Items from a dataset:
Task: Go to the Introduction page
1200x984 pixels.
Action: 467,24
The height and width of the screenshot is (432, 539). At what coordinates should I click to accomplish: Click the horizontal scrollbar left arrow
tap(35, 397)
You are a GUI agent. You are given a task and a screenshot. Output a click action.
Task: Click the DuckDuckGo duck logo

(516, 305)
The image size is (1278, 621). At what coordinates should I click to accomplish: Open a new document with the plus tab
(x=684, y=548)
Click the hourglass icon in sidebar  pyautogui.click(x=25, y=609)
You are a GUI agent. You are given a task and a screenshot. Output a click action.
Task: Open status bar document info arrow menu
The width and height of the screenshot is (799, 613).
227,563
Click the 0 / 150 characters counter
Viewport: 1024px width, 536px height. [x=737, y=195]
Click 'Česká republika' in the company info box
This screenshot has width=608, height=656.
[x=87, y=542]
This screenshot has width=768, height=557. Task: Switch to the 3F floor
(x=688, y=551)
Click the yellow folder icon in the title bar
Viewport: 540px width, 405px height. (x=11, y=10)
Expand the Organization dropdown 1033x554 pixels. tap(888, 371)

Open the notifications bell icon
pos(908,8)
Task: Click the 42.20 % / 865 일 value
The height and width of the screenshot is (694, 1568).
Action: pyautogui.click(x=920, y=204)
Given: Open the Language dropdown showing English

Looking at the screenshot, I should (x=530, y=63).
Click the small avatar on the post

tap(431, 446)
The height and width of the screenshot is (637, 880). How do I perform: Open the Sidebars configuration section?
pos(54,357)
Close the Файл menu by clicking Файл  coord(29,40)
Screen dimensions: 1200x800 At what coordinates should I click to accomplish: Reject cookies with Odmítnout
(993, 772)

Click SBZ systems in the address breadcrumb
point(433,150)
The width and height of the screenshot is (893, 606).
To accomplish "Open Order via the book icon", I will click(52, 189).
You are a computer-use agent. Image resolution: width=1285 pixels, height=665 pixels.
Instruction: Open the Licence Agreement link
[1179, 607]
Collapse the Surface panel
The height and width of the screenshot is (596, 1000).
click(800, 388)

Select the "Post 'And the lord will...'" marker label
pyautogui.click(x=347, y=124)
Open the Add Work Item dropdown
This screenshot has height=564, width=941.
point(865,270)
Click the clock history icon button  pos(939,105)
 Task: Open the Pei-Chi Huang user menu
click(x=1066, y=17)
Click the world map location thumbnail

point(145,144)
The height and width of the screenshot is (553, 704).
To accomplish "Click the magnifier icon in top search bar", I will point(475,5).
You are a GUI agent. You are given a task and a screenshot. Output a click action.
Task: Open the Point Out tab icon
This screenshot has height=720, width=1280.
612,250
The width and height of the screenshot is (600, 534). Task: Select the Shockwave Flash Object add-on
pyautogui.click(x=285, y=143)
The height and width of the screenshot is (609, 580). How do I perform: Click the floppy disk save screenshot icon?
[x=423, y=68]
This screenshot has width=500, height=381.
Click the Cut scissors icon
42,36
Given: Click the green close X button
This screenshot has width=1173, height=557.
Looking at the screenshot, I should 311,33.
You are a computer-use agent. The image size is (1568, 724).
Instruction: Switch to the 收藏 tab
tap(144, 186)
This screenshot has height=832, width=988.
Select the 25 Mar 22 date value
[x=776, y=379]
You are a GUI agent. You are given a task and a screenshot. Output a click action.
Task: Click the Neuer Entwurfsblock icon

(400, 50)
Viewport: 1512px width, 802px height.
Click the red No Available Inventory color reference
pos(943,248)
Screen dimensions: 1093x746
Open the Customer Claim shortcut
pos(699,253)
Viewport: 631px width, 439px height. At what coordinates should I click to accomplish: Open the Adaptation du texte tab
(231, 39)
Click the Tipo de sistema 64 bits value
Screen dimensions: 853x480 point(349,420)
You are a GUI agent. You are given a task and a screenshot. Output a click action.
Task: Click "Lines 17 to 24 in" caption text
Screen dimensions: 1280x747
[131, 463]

INSTRUCTIONS FOR THE TASK
Each line above that contains "info" must be copied out.

TASK RESPONSE
Task: Open status bar document info arrow menu
Click 'Česká republika' in the company info box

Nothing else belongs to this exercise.